Chronicling the day-to-day worries, laughter, struggles and friendship between a close group of friends living in the Syrian Palestinian refugee camp Yarmouk, “The Shebabs of Yarmouk” provides a candid look into the life of a refugee. Completed in 2011, the film documents the camp as it was before the current rise in conflict in Syria, focusing not on the factual reasons behind the camp’s existence or how external conflicts affect it, but on how these conditions emotionally touch those growing up within the camp’s walls. To these young people, Yarmouk is both their beloved home and a symbol of their repression, something to be escaped from but also missed deeply, with these conflicting reactions reaching into every corner of their daily lives.
The film is told in a mixture of straightforward conversation and poetic cataloguing of the camp. In many instances, the camera is shaky, the audio distant and the lighting harsh. The friends, all part of a group they dubbed “Les Shebabs” as teenagers, sit around on cushions and mattresses, smoking and discussing their plans for getting passports to leave for European countries, current love affairs or music they are interested in. It is a strange mix of scripted dialogue and shaky cinematography — both things that would normally point toward a film’s failure. But here, in Yarmouk, this combination pulls its audience in without any false pretense. We are given a glimpse into the filmmaking process of these young people attempting to document their liminal lives, and the final product succeeds for it.
This amateur honesty that roots the friends’ lives in reality is augmented through the film’s focus on dialogue as opposed to action.
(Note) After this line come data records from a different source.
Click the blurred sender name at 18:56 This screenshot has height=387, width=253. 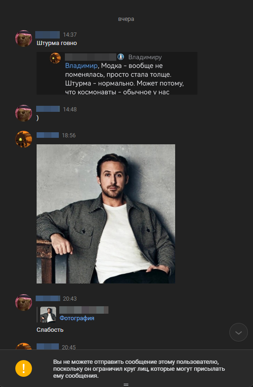(x=48, y=135)
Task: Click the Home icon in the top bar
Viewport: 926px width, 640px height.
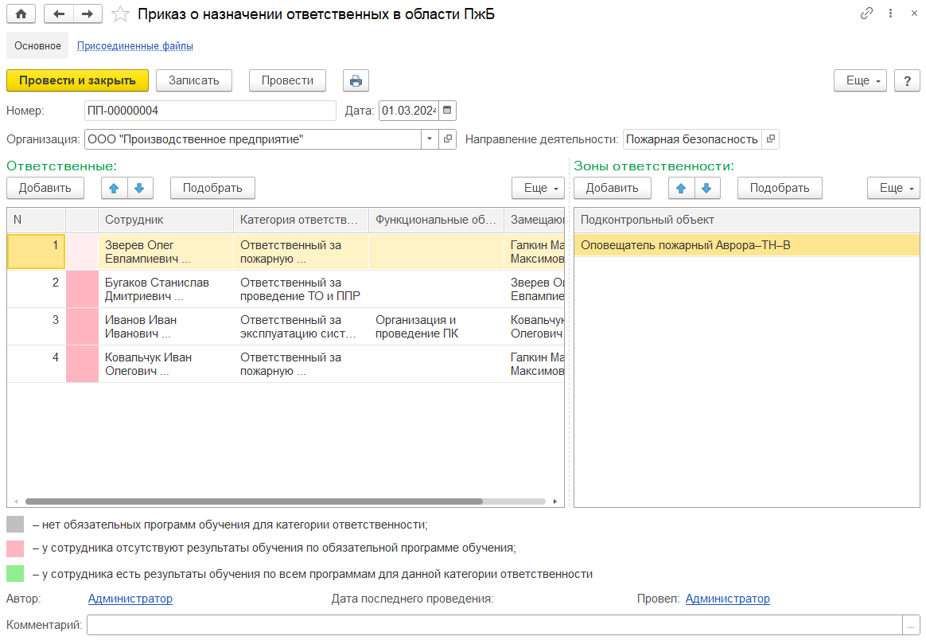Action: 21,14
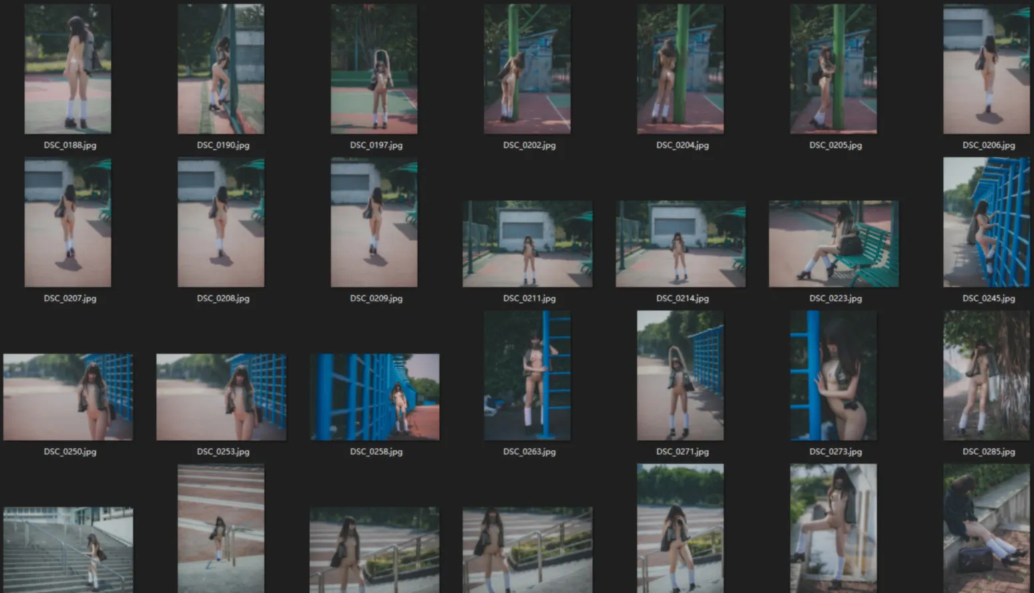This screenshot has width=1034, height=593.
Task: Click the DSC_0250.jpg filename label
Action: point(70,452)
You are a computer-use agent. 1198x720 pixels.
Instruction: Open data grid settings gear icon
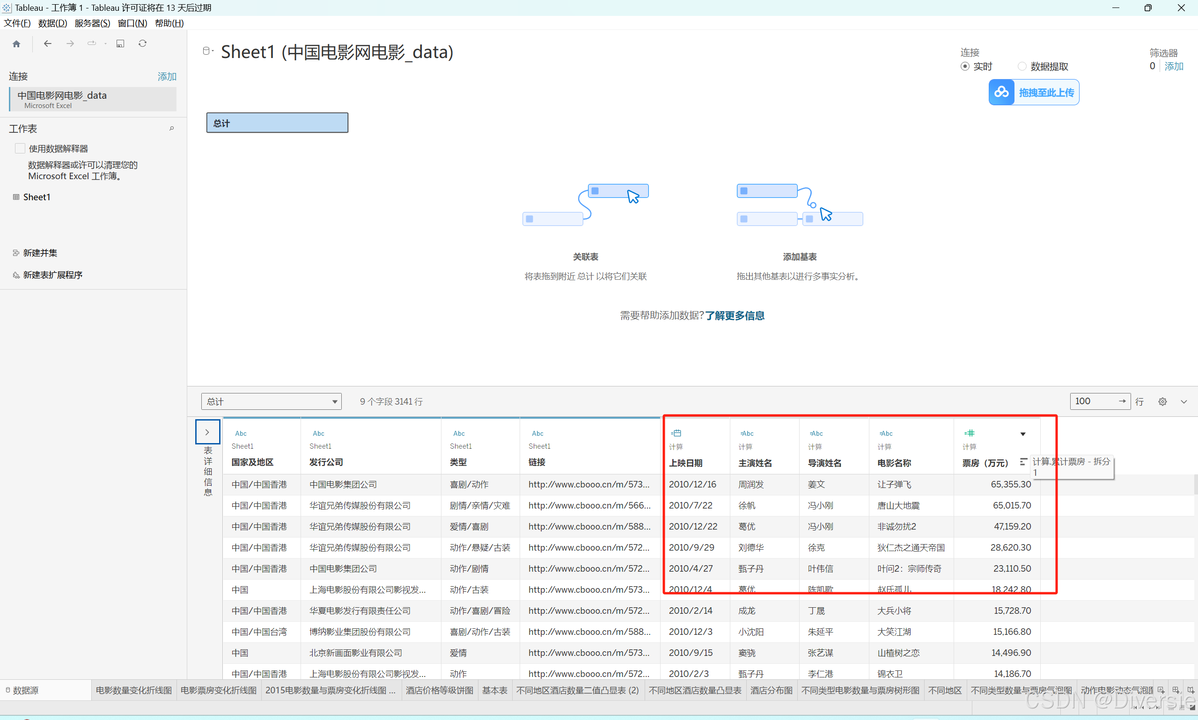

Rarely do we witness any active moments of the group’s lives; while they search for ways out of the country, fall in love, attend work and school, or complete their compulsory military service, the camera is markedly absent. Only later, while reconvening at the end of their days do we learn about what they have accomplished, and then, only through words instead of visuals. The direct focus on storytelling pulls the viewer in as one of the group, being told frankly what the characters are feeling instead of experiencing it alongside them. There is no pretense that we could understand what they are going through or their emotions surrounding the place they know as home. We are invited to learn from them about their lives, but not to live with them in communion.
Interspersed within this upfront structure of storytelling are dozens of shots of the camp as seen from the rooftops, windows and homes of the inhabitants. We never see the city from its streets, and again are asked to only observe, not to live this reality. But, it is in these moments that we are able to experience most closely the emotions fueling the Shebab’s desire to both leave this place behind and to treasure their home in the camp. The buildings are crumbling, rusted satellite dishes spring up from every rooftop, tattered sheets hang across the open windows. But in the lights of dawn and twilight, the landscape is transformed into one of melancholy beauty. By night, thousands of lights twinkle through the city of Damascus on the horizon. By morning, mountains are seen encroaching on the vast sky. We get the same shot of the city’s rooftops in every possible time of day, and through this we come to understand how this small, tired city can make up an entire world for its inhabitants.